Marvel Comics: blind to the irony

A major theme in the Marvel Universe deals with the fear and persecution of mutants in society, such as having in-universe (or “in-altiverse”) laws like the Mutant Registration Act or Mutant Control Act that darkly echo the classification, restriction and ultimately liquidation of Jews and others under Nazi Germany.

It’s pretty ironic, then, that Marvel’s own Real World lawyers are making the argument that Marvel’s mutants are not human to make use of a taxation loophole. You see, most toys nowadays are made in overseas factories in Asia - in China, Vietnam, etc. These are subject to fairly high import taxes… And “dolls” - toys defined as “representing a human figure” - are taxed at 12% versus 6.8% for any other kind of toy, including anthropomorphic but non-human figures like robots, teddy bears and the like.

You see where this is going? They’re arguing that those X-Men action figures depict not “human figures” but “mutants”. Which is awfully ironic. How do you differentiate between, say, Mr. Fantastic and Stretch Armstrong? One’s “human” and the other’s not? And what about in-universe “augmented humans” like Spider-Man or Captain America?

Not ‘are.’ Were. The case started in 1993 and ended in 2003. Furthermore, the Fantastic Four, Spider-Man, and their villains were also ruled not human.

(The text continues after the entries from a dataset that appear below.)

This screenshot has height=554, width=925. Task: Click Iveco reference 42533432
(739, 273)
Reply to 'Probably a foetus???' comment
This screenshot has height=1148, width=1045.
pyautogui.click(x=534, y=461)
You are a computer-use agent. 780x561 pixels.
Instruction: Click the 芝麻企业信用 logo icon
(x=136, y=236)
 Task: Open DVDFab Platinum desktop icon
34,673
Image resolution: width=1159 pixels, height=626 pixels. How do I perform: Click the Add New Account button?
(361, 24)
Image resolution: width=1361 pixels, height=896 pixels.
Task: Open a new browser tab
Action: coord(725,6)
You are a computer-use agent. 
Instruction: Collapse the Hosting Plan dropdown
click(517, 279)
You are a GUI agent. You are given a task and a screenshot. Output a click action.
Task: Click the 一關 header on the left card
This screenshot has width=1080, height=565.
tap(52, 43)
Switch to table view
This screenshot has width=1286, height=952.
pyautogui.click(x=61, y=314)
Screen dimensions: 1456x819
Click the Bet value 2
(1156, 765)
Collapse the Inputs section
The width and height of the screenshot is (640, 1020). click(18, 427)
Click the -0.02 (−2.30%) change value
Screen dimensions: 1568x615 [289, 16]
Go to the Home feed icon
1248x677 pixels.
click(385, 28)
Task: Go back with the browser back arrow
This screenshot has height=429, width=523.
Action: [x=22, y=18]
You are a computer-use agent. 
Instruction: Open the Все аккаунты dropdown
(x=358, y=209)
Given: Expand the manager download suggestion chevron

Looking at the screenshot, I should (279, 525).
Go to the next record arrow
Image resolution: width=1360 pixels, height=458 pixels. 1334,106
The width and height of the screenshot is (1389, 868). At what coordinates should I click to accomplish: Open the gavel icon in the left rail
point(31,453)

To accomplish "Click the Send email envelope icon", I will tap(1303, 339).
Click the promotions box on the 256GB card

Details that don’t involve listening to the Radiolab podcast,here. And the difference in tax rate between dolls and other toys is gone.

What on earth was the rationale for this disparity in the first place, I wonder?

Wow. Thanks for the follow-up info, I was just searching to see if there was any (I had no idea the case was so old, the article I linked to didn’t mention and and no, I didn’t listen to the podcast as I have no headphones at work).

Big Doll has Congress in its pocket.

I haven’t listened to the podcast either, but it’s been linked to on every site that’s even vaguely geeky. Io9 just didn’t have a very good write-up of it.

I dunno, but I seem to recall it was a problem decades earlier for Hasbro when they imported G.I. Joe dolls (or “action figures” to use the preferred, less-girly term).

At least, that’s what I vaguely recall from a documentary called Our Favorite Toys, narrated by that Wonder Years guy.

This is almost the dumbest f**king thing I have ever read on the internet.

I don’t think there’s any irony to be blind to. Comic books are one manifestation of the creative entrepreneurial mind; nitpicking about commercial and tax law is another.

I prefer to think that Daredevil, my favorite Marvel Character “Was blind , and irony.” His hyper-developed senses did the rest. He could hear you before he could see you. Blindness was not his weakness.

What got me was that the lawyers arguing the “not human” side held out Superman as a counterexample, a superhero who does count as human.